# Magazine for 92 Compact



## DertRyde (Feb 11, 2012)

Does anyone know where I can get a factory magazine for a 92 compact (13 Round) ???

Thanks for any leads.


----------



## AsteroidBlues (Feb 9, 2012)

I just found some! Blued, stainless and nickel. Appear to be factory made, 20$ a pop.

Numrich Gun Parts Corporation


----------



## Shipwreck (Jan 26, 2006)

Save your money. They are crap. USA brand mags. They are not factory mags.

CDNN was selling 13 round factory mags last year. They are sold out. They only have 10 round mags left for $14.95... 
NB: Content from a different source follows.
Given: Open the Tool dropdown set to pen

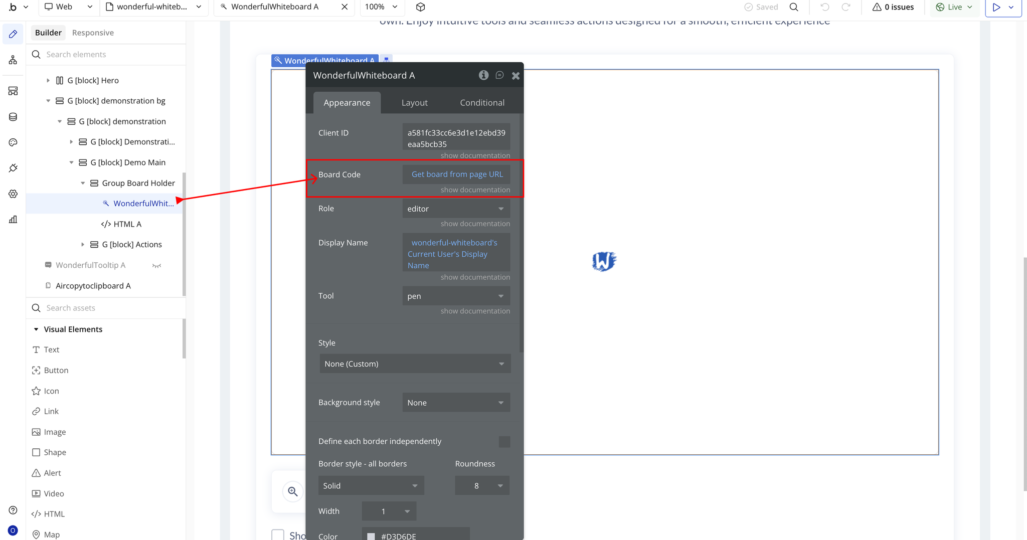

Unfortunately, a ton of guys like you (on many forums) are in the same boat as you. I am so glad I bought 10 mags last year.
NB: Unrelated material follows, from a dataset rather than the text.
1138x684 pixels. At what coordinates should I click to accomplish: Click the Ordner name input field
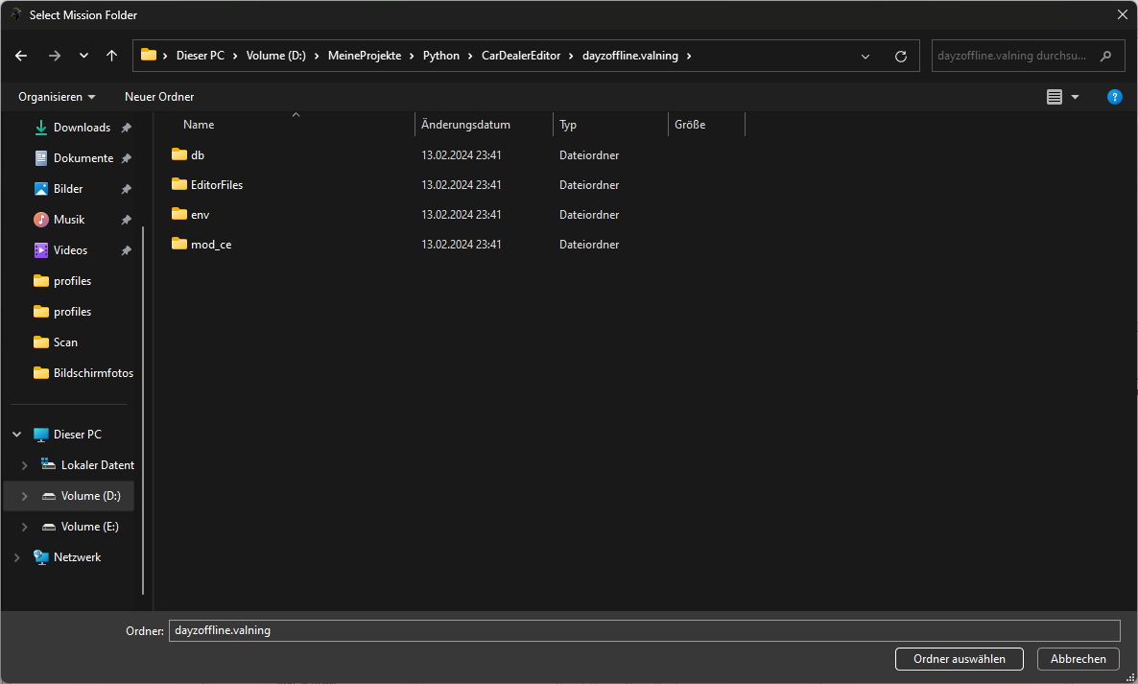tap(643, 630)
Except for the 10 rounders, the only place to buy factory 13 round beretta mags is the beretta USA website. They are like $40 each.


----------



## DertRyde (Feb 11, 2012)

Thanks man,

Just ordered one from the Beretta web site for ~$42.00 I hope it comes with the finger extension as the picture doesn't show it but here's to hope right. 

I haven't shot the gun yet but I am excited to do it tomorrow if it will stop snowing here in Wyoming. I may have to have to make the kids some snow bad guys to shoot at


----------



## Shipwreck (Jan 26, 2006)

Yes, all the compact mags should come with the finger extension. I have never seen one new that didn't have it (on the compact) - unless ya change out the floor plate. You should be okay, I would think.

I had 2 Glock USA mags in the 1990s. They never even worked for more than 2 rounds without jamming. Worst of all aftermarket mags, in my opinion


----------



## AsteroidBlues (Feb 9, 2012)

Shipwreck said:


> Yes, all the compact mags should come with the finger extension. I have never seen one new that didn't have it (on the compact) - unless ya change out the floor plate. You should be okay, I would think.
> 
> I had 2 Glock USA mags in the 1990s. They never even worked for more than 2 rounds without jamming. Worst of all aftermarket mags, in my opinion


I've always wondered, what makes a 'bad magazine', really? Is it just a sub-par spring, or a combination of things?


----------



## Shipwreck (Jan 26, 2006)

Probably the spring, if not more... Who knows


----------



## firemanjones (Nov 13, 2011)

I purchased a couple of 10 round mags a few week ago for $14.95. I now have four 13's and two 10's. 
The compact is a range gun, so it really didn't matter to me that two mags were _only_ 3 less than the others.


----------



## Shipwreck (Jan 26, 2006)

I did that with aHK USP compact mags years ago. The 10 rounders were much cheaper than the 13 rounders at the time


----------